The Media Research Center’s Scott Whitlock complains in a March 30 post:
Given how much coverage the networks have devoted to Stormy Daniels’s claims of an affair with Donald Trump, it might be worth remembering how Hillary Clinton and ABC journalists reacted to Bill Clinton’s accuser Gennifer Flowers in 1992.
Stormy Daniels received $130,000 from Trump’s lawyer before the 2016 election. Speaking of $130,000, here’s Clinton on the January 30, 1992 edition of PrimeTime Live:
If somebody’s willing to pay you $130,000 or $170,000 to say something and you get your fifteen minutes of fame and you get your picture on the front page of every newspaper and you’re some failed cabaret singer who doesn’t even have much of a resume to fall back on, and what’s there, she lied about — you know, that’s the daughter of Willie Horton, as far as I’m concerned.
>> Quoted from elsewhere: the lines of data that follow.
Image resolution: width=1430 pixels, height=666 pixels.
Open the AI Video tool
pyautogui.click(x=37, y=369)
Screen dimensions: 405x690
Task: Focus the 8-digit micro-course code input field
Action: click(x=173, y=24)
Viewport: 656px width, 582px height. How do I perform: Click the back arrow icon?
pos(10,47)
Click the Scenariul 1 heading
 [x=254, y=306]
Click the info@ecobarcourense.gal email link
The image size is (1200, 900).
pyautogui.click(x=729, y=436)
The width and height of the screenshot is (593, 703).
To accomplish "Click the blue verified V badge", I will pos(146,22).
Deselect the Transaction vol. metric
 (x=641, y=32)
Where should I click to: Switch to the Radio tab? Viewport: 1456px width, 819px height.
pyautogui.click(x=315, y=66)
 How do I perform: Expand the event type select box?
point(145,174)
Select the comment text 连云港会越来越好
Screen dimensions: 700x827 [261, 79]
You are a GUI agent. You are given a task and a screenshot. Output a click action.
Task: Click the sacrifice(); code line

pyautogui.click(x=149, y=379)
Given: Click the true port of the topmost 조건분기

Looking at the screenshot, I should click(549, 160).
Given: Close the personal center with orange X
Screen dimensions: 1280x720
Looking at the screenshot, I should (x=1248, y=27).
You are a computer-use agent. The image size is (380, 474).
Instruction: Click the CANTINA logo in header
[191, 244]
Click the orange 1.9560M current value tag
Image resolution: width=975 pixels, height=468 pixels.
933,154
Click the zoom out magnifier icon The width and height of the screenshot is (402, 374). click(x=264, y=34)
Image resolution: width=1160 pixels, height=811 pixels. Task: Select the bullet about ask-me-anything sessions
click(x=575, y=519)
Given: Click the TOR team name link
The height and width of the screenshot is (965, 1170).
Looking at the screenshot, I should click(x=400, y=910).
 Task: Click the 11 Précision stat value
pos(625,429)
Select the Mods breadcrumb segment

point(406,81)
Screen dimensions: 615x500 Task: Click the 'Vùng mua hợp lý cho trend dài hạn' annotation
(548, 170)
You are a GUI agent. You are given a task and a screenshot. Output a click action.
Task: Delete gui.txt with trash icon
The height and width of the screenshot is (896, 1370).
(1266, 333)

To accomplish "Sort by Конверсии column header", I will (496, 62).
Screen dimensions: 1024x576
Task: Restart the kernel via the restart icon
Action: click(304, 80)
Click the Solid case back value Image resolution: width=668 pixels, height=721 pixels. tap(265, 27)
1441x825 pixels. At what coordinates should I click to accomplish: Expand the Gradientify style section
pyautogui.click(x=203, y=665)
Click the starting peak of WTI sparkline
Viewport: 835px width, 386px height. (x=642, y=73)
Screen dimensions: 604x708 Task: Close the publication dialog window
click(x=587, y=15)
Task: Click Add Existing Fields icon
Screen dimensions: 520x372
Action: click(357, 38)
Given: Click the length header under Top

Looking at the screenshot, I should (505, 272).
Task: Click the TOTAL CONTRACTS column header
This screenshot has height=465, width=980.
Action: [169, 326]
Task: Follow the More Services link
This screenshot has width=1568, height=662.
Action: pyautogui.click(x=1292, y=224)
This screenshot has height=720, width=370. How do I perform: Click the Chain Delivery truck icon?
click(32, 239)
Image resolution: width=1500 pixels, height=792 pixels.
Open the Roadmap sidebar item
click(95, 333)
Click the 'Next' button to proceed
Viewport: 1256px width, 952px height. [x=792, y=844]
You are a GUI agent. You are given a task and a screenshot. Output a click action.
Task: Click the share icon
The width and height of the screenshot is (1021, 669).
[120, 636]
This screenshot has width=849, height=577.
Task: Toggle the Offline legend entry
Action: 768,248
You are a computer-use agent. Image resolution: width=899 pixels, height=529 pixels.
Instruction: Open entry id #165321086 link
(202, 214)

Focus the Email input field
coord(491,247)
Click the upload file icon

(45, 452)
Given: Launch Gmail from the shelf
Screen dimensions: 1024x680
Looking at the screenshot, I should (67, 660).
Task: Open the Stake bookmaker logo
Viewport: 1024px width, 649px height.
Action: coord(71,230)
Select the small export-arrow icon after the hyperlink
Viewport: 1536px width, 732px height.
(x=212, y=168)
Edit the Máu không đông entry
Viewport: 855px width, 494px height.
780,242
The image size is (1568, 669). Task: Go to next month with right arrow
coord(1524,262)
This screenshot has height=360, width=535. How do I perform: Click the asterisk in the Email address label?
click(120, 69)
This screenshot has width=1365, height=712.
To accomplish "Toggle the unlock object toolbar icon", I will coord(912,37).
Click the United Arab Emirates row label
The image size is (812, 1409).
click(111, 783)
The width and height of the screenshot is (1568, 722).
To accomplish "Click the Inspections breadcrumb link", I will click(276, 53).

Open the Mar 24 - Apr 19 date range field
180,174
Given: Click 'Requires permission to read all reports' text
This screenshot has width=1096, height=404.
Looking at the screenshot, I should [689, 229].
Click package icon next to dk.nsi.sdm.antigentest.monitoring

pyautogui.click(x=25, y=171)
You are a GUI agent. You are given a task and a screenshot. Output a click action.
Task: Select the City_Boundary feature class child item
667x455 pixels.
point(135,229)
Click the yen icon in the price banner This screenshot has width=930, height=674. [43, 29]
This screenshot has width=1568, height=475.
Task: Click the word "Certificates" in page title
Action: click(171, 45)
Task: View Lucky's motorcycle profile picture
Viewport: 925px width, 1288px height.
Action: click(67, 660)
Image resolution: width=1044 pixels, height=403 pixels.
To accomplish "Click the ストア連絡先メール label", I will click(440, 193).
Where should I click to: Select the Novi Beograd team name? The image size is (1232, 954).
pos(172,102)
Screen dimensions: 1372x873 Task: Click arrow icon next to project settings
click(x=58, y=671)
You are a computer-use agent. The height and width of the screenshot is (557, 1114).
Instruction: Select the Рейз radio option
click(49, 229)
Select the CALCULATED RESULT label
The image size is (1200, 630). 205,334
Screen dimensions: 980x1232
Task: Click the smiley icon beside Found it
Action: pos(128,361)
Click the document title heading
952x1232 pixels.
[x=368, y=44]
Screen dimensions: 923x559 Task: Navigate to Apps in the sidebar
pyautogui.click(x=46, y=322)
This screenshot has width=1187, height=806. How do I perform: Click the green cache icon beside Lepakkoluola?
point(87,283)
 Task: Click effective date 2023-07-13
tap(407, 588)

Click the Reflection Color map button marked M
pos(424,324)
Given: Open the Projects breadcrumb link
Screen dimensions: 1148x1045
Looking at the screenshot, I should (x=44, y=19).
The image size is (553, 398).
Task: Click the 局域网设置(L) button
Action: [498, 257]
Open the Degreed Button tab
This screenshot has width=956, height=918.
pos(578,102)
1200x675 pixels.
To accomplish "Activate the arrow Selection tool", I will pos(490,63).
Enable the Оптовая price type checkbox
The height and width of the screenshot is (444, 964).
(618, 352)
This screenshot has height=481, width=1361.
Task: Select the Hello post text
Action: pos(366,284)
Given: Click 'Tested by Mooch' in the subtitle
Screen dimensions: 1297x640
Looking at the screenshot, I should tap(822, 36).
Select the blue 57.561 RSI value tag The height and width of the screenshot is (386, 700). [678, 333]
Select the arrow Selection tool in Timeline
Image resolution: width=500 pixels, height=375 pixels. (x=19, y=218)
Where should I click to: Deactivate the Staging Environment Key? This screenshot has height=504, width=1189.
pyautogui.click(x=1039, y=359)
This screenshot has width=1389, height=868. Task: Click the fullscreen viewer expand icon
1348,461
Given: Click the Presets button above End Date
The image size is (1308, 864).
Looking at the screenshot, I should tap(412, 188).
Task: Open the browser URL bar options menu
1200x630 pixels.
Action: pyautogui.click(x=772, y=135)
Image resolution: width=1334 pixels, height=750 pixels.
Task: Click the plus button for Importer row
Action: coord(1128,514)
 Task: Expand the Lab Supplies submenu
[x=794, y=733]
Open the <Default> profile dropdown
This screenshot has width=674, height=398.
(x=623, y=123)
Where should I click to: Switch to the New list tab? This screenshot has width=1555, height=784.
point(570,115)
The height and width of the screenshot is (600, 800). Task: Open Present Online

It’s the same kind of attempt to keep the real issues of this country out of the mainstream debate where they need to be.
— Hillary Clinton on ABC’s PrimeTime Live, January 30, 1992.From March 7 to March 25, ABC, CBS and NBC devoted 23 segments and 40 minutes of airtime to the Daniels controversy. On March 26, these networks offered a staggering 61 minutes to the porn star’s appearance on 60 Minutes.
Clearly, 2018 journalists are not following the advice of 1992 Clinton.
Whitlock clearly doesn’t understand the difference between the two payments. Flowers was paid by a tabloid to tell her story about an affair with Clinton, while Daniels was paid by Trump’s lawyer, Michael Cohen — not a tabloid — not to tell her story during the 2016 presidential election lest it hurt Trump’s campaign.
The sources of the money means different consequences: Flowers appeared less credible by taking money from a tabloid, while Daniels’ credibility was enhanced by Cohen buying her silence, effectively making her claim of an affair credible.
If Whitlock does see the two are fundamentally different things, that just exposes him as a desperate pro-Trump shill.